A afirmação foi feita por um porta-voz do governo após uma reunião entre o presidente do executivo conservador, Mariano Rajoy, e os ministros de Educação e Saúde e, segundo a mesma fonte, as Comunidades Autônomas estão incluídas nos cortes.
O governo espanhol havia anunciado anteriormente que revisaria a política de gastos das Comunidades Autônomas, particularmente em matéria de educação e saúde, para reduzir o déficit público. Nesta segunda-feira, o país chegou inclusive a anunciar uma possível alteração na participação das rendas mais altas nestes serviços.
Metas
Ante a nova crise de confiança dos mercados e a preocupação de seus vizinhos europeus, as autoridades de Madri multiplicam as declarações para assegurar que a Espanha cumprirá com suas metas de redução de déficit público a 5,3% para 2012, contra 4,4% previstos anteriormente.

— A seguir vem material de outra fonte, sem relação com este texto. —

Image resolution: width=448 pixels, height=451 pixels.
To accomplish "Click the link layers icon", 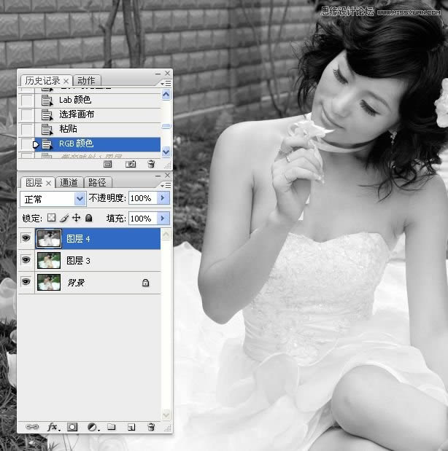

"É preciso fazer um país mais confiável ante nossos credores e ante os sócios europeus", declarou o ministro da Fazenda e Administração Pública, Cristóbal Montoro, em uma entrevista publicada pelo jornal El Mundo.
Segundo o ministro, é preciso redefinir quais serviços públicos devem ser prestados em saúde, educação ou benefícios sociais.
"As Comunidades Autônomas terão que renunciar a muitos gastos", afirmou Montoro.
"No caso de gastos com saúde, acumulamos dívidas de mais de 15 bilhões de euros e isso não pode voltar a acontecer", afirmou o ministro da Economia, Luis de Guindos, na rádio Cadena Ser.
"Por isso, a reforma é imprescindível. É preciso eliminar gastos improdutivos. É preciso racionalizar questões que não estão funcionando bem para proteger o sistema", concluiu o ministro da Economia.
Saúde
Após considerar que o sistema de co-pagamento, combatido pela oposição de esquerda, não é "uma panacéia" em absoluto, Guindos fez referência à possibilidade de ampliar a participação dos mais ricos nos gastos com saúde.
"Temos que abrir um debate entre a Administração Central e as Comunidades Autônomas e pensar, por exemplo, se temos que providenciar os serviços de saúde gratuitos a quem ganha mais de 100.000 euros", afirmou.
Contudo, os dois ministros não precisaram o que o governo planeja fazer. A saúde e a educação dizem respeito às Comunidades Autônomas, que contam com uma ampla autonomia, originada na Constituição aprovada em 1978, depois da ditadura franquista.
"Ninguém está propondo uma recentralização dos serviços e continuaremos oferecendo-os as comunidades. O que temos que ver é se a situação atual é sustentável, pois é preciso abrir um debate aberto e encontrar soluções", concluiu de Guindos.